Erstmals seit 1987 Verbraucherpreise sinken
29.07.2009, 15:15 UhrDas Leben in Deutschland ist erstmals seit der Wiedervereinigung billiger geworden. Im Juli fielen die Verbraucherpreise nach Angaben des Statistischen Bundesamtes um 0,6 Prozent im Vergleich zum Vorjahresmonat. Verantwortlich dafür waren sinkende Kosten für Heizöl, Benzin und Lebensmittel. Bis Herbst sagen Experten weitere Preisrückgänge voraus. "Das stärkt die Kaufkraft und stützt den privaten Konsum", sagte der Konjunkturchef des Münchner Ifo-Instituts, Kai Carstensen.
Der Preisrutsch fiel doppelt so stark wie erwartet aus. Analysten hatten lediglich mit einem Rückgang von 0,3 Prozent gerechnet, nachdem die Lebenshaltungskosten im Juni noch um 0,1 Prozent gestiegen waren. Zuletzt gab es im März 1987 mit minus 0,3 Prozent eine negative Inflationsrate. "Damals wie heute liegt der Grund dafür in einem starken Rückgang der Preise für Heizöl und Kraftstoffe", hieß es.
Preise für Heizöl fast halbiert
Heizöl kostete nach bisher vorliegenden Daten aus sechs Bundesländern bis zu 46,3 Prozent und Kraftstoffe bis zu 20,7 Prozent weniger als vor Jahresfrist. "Ursache dafür ist der Verfall der Weltmarktpreise für Rohöl", sagte Ifo-Experte Carstensen. Für ein Fass wurde vor einem Jahr der Rekordwert von knapp 150 Dollar verlangt. Derzeit ist es mit rund 66 US-Dollar weniger als die Hälfte, weil die Nachfrage wegen der weltweiten Rezession gesunken ist. Auch Lebensmittel waren in den sechs Bundesländern um bis zu 3,3 Prozent günstiger zu haben.
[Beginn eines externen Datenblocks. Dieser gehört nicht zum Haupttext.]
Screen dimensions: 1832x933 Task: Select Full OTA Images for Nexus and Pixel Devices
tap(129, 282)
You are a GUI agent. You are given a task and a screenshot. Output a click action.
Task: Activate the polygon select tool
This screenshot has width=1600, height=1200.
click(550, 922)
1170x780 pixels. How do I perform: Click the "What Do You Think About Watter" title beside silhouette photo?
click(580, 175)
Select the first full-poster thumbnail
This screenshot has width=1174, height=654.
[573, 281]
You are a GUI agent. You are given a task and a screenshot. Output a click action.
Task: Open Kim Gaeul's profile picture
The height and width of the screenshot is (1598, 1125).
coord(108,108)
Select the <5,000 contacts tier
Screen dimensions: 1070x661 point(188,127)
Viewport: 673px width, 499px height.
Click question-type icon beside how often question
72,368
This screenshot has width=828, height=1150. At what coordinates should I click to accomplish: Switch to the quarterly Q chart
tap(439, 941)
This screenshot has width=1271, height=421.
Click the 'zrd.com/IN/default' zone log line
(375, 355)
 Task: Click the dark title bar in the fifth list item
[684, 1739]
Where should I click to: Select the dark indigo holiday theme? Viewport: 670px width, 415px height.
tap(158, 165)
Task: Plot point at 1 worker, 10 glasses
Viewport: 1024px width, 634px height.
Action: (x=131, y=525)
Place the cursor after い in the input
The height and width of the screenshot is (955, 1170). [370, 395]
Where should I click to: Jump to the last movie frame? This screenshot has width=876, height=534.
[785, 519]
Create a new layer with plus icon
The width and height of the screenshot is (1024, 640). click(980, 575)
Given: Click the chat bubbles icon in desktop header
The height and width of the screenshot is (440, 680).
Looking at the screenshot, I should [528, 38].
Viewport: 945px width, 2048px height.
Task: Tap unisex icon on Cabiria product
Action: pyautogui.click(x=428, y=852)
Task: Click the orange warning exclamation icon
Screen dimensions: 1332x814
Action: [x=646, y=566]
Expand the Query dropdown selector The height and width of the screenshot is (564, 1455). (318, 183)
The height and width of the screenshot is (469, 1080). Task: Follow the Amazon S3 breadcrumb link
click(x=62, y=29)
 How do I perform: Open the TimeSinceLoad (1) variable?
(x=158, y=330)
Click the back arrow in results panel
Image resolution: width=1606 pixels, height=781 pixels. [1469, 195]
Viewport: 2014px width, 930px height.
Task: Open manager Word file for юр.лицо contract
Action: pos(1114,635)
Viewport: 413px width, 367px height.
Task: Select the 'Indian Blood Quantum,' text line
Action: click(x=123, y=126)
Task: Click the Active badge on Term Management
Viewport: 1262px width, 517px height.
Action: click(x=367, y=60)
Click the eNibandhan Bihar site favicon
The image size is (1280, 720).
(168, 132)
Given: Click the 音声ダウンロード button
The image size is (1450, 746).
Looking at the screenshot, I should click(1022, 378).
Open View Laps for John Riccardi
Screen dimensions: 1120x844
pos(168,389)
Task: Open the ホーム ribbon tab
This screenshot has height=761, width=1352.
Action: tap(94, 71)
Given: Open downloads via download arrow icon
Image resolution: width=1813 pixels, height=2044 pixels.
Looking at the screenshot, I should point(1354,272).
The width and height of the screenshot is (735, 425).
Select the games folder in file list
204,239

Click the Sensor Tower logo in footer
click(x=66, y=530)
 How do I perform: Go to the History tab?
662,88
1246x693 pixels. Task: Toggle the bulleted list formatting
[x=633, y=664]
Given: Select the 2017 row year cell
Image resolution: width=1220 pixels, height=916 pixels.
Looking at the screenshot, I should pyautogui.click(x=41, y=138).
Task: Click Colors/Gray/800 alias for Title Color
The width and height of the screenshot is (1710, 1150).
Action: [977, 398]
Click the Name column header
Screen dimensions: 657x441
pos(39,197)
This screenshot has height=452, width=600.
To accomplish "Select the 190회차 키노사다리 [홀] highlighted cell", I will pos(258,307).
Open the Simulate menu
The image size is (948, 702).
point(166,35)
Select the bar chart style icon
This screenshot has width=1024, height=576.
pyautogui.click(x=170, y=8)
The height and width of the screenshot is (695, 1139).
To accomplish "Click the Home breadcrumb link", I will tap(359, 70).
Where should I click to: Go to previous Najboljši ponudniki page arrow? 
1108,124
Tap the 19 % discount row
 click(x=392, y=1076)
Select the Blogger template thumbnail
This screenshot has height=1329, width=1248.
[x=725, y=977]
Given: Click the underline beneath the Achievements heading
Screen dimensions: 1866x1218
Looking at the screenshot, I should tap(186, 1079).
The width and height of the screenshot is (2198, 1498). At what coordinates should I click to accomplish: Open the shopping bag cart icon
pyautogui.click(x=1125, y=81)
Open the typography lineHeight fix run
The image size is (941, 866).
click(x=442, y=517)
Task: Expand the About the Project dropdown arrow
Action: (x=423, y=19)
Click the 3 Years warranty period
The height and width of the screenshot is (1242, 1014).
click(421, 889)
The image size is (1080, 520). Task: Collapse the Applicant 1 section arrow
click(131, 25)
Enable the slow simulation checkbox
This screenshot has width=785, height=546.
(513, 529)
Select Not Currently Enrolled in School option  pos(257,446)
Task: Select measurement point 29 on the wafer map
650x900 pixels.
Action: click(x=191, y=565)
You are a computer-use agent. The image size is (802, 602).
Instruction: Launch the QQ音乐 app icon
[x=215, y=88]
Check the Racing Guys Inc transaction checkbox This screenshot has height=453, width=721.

Experten rechnen wegen der schwachen Konjunktur bis weit in das nächste Jahr hinein mit weitgehend stabilen Preisen. "Wegen der Rezession und der steigenden Arbeitslosigkeit fällt es den Unternehmen schwer, höhere Preise durchzusetzen", sagte Carstensen. Für August und September werden weitere negative Teuerungsraten vorhergesagt. "Erst ab Herbst erwarten wir dann wieder moderate Steigerungen von weniger als einem Prozent", sagte Commerzbank-Experte Simon Junker. Eine Deflation - also ein längerer Preisrückgang auf breiter Front - sei nicht zu befürchten. "Nimmt man Energie und Lebensmittel heraus, steigen die Preise sogar merklich", sagte Junker.
Mehr im Geldbeutel
Wegen der niedrigen Teuerung bleibt vielen Arbeitnehmern mehr Geld im Portemonnaie. "Das hilft dem Konsum", sagte Dirk Schumacher von Goldman Sachs. Nach Angaben des Statistischen Bundesamtes stiegen die tariflich vereinbarten Monatslöhne und -gehälter im April um 2,8 Prozent. Das bedeutet bei einer Inflationsrate von 0,7 Prozent einen Reallohnzuwachs von 2,1 Prozent. Der Konsum war im ersten Halbjahr die einzige Konjunkturstütze, während Exporte und Investitionen einbrachen.
Im Vergleich zum Vormonat sanken die Preise im Juli um 0,1 Prozent. Benzin und Diesel kosteten um bis zu 5,5 Prozent weniger. Auch Nahrungsmittel waren für bis zu 1,8 Prozent weniger zu haben. Details will das Statistische Bundesamt am 11. August nennen.